** Opening Working data block **
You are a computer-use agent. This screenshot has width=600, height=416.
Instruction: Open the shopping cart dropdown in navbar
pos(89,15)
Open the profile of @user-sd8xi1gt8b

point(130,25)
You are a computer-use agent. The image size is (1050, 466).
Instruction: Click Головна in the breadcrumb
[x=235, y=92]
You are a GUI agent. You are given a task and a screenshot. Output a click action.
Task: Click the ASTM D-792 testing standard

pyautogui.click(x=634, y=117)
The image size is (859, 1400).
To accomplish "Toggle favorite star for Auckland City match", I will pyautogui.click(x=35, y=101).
** Closing Working data block **
** Opening Working data block **
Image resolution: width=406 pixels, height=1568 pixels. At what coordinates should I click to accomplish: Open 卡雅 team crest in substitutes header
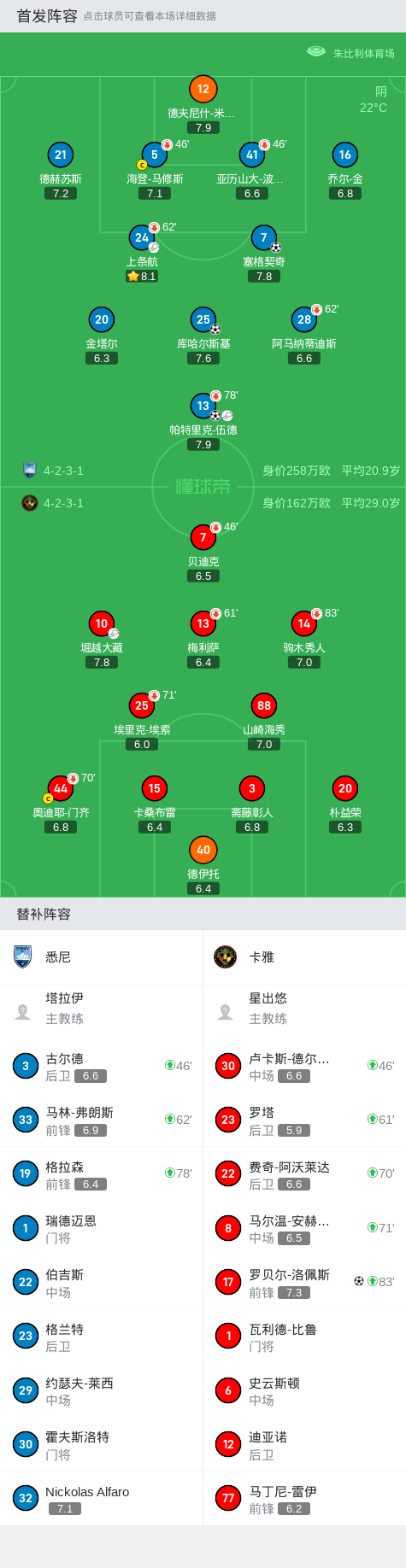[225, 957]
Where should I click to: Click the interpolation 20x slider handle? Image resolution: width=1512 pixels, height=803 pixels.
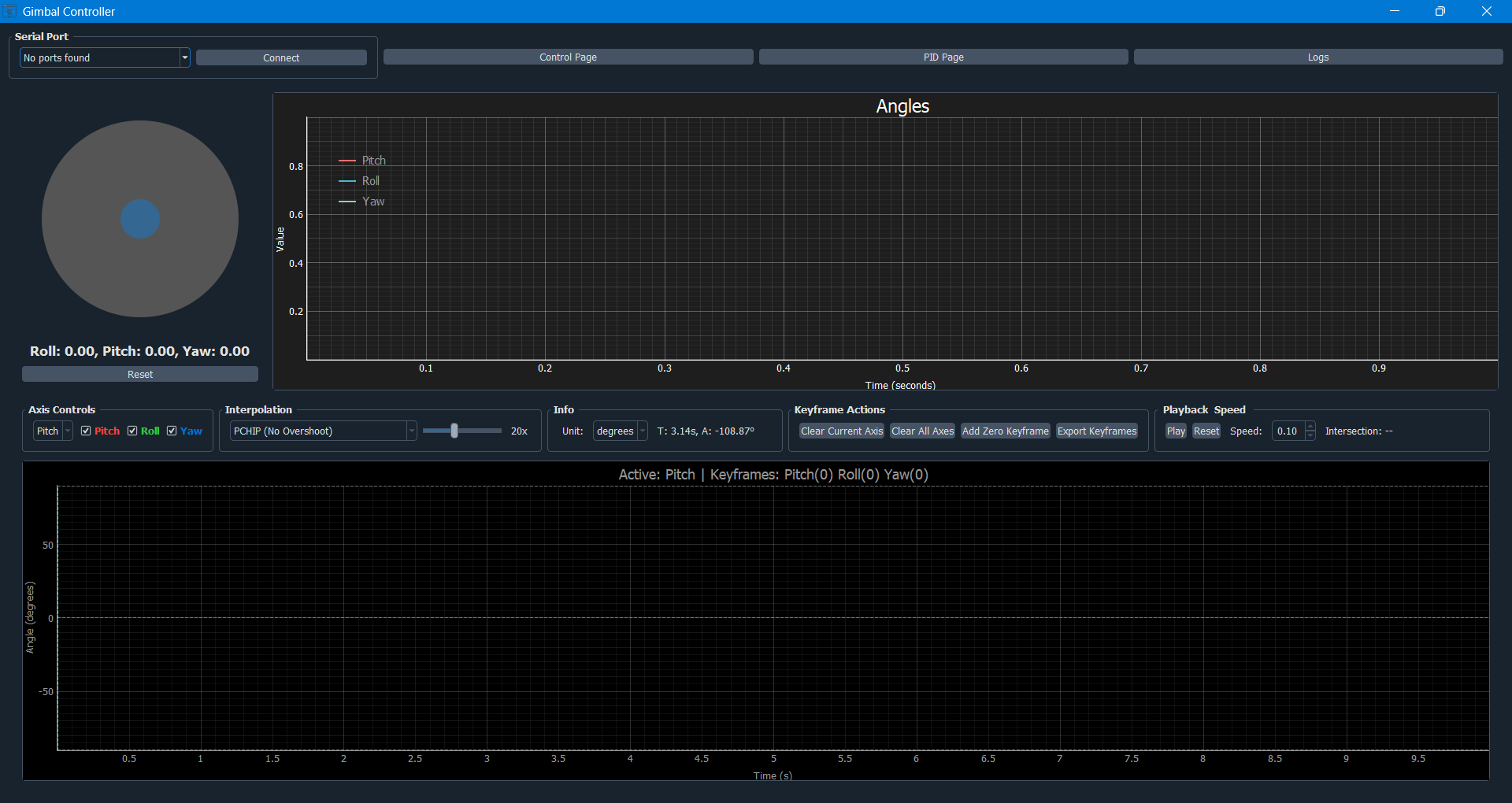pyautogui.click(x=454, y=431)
** Closing Working data block **
◆ About this task: Look over the listing above. Pick out and copy every line that includes "screenshot".

◆ Response:
You are a computer-use agent. This screenshot has width=600, height=416.
You are a GUI agent. You are given a task and a screenshot. Output a click action.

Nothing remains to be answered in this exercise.